Our findings are consistent with a recent analysis from the US Military HIV Natural History Study (n = 607), which found that obesity (BMI, ≥30 kg/m2) was associated with a significantly lower adjusted gain in CD4+ lymphocytes after ART (−34 cells/μL; P = .01) compared with findings in normal-weight patients (BMI, 20–24.9 kg/m2) [12]. However, the cohort was composed of military recruits (mean age, 29 years; 96% male; 8% obese), and the results may not be representative of women and older, less fit populations. In contrast to an analysis of the HIV Outpatient Study cohort (n = 711), which found that being overweight or obese (BMI, ≥25.0 kg/m2) was not associated with a higher likelihood of exceeding a 100 cells/μL threshold CD4+ lymphocyte increase at 3–9 months after ART initiation, compared with findings in normal-weight controls (BMI, 18.5–24.9 kg/m2), we observed a higher likelihood of reaching a CD4+ lymphocyte threshold of 350 cells/μL among patients with a BMI of ∼25 kg/m2 and a pretreatment CD4+ lymphocyte count <200 cells/μL [11]. These discrepancies may be due to different analysis methods; prior studies treated CD4+ lymphocyte count as a stratified variable, and we treated it as a continuous variable.

It is unclear whether the varying 12-month CD4+ lymphocyte recovery observed in our cohort reflects an immunomodulatory effect of specific tissue stores (eg, adipose tissue) or whether individuals with high or low BMIs are more likely to have other health conditions or physiologic derangements that impair peripheral CD4+ lymphocyte repopulation. Undernutrition is associated with suppression of the antigen-specific arms of the immune system, decreased T-lymphocyte proliferation, and atrophy of the lymph tissues, but many of these data are from children and the relevance to immune recovery on ART is unclear [2326]. A higher plasma HIV-1 RNA level in the lower BMI strata of our cohort probably contributed to the longer interval before virologic suppression (median, 89 days for BMIs <20 kg/m2 vs 71 days for 20.0–24.9 kg/m2), and some evidence suggests that higher HIV-1 RNA levels may promote increased cellular immune activation and altered CD4+ lymphocyte recovery kinetics, although findings of other studies differ on this association [2729].

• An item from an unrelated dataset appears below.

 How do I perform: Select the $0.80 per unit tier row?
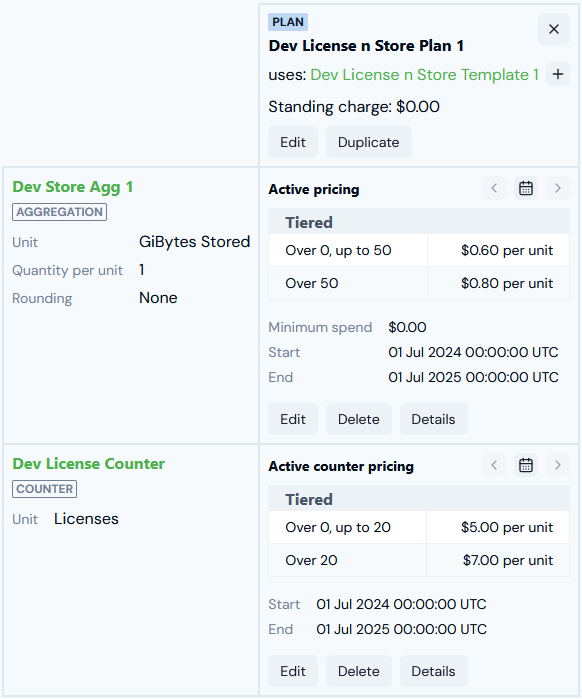(419, 283)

Patients with lower BMIs with a weight change of <10% during follow-up had markedly reduced CD4+ lymphocyte recovery, suggesting that a failure to gain needed weight may be a marker of incomplete virologic suppression, an intercurrent illness or may preclude an optimal response to ART. Indeed, 39% (22/56) of patients in the group with BMIs <20 kg/m2 did not maintain virologic suppression for ≥6 months, compared with 34% (70/205) with BMIs of 20.0–24.9 kg/m2. Additionally, 11% of the first group had an AIDS-defining event recorded in the first 12 months of ART, compared with 8% of the second group.

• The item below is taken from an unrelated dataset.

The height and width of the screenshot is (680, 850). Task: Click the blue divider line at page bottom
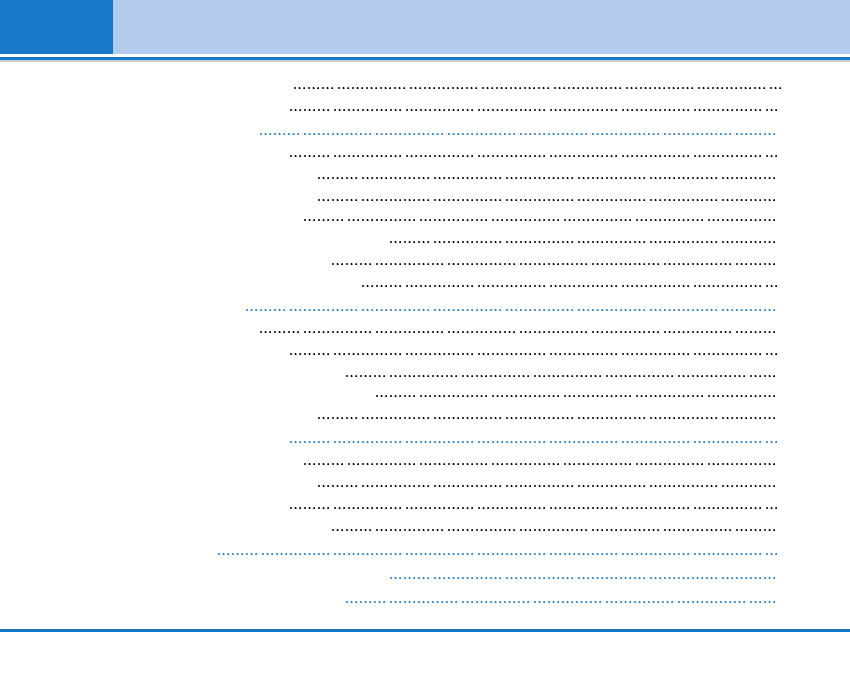click(425, 630)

Although the association between BMI and CD4+ lymphocyte change did not differ significantly between men and women, the difference in CD4+ recovery between those with BMIs of 20 versus 25 kg/m2 was larger in women (−65 cells/μL) than in men (−18 cells/μL). However, the proportions of women and men achieving ≥6 months of virologic suppression did not differ significantly within the <20 kg/m2 category (55% for both men and women) or the 20.0–24.9 kg/m2 category (71% for women versus 63% for men; P = .22). Other studies have demonstrated alterations in plasma HIV-1 RNA levels and circulating CD4+ lymphocyte counts related to cyclic variations in estrogen concentration, ovulation, and pregnancy, which may be reflected in our results, but additional studies of the combined effects of sex- and body composition-related hormones on lymphocyte function are needed [3033].

The absence of a persistently positive correlation between BMI and CD4+ lymphocyte recovery among the obese patients could represent a natural maximum plateau of CD4+ lymphocyte recovery in the first 12 months of ART, a direct effect of adipose tissue on lymphocyte proliferation and turnover or a more global physiologic impairment related to overnutrition. Although the connection to reduced immune reconstitution on ART is speculative, abdominal obesity is associated with increased cellular immune activation in HIV-uninfected individuals, and physiologic concentrations of leptin (a circulating protein produced in proportion to adipose tissue mass) promote in vitro lymphocyte activation [19, 34, 35]. On the other hand, obese individuals are at higher risk of morbidity and mortality after several bacterial and viral infections, and reduced CD4+ lymphocyte recovery may simply reflect a more global immune impairment [3639].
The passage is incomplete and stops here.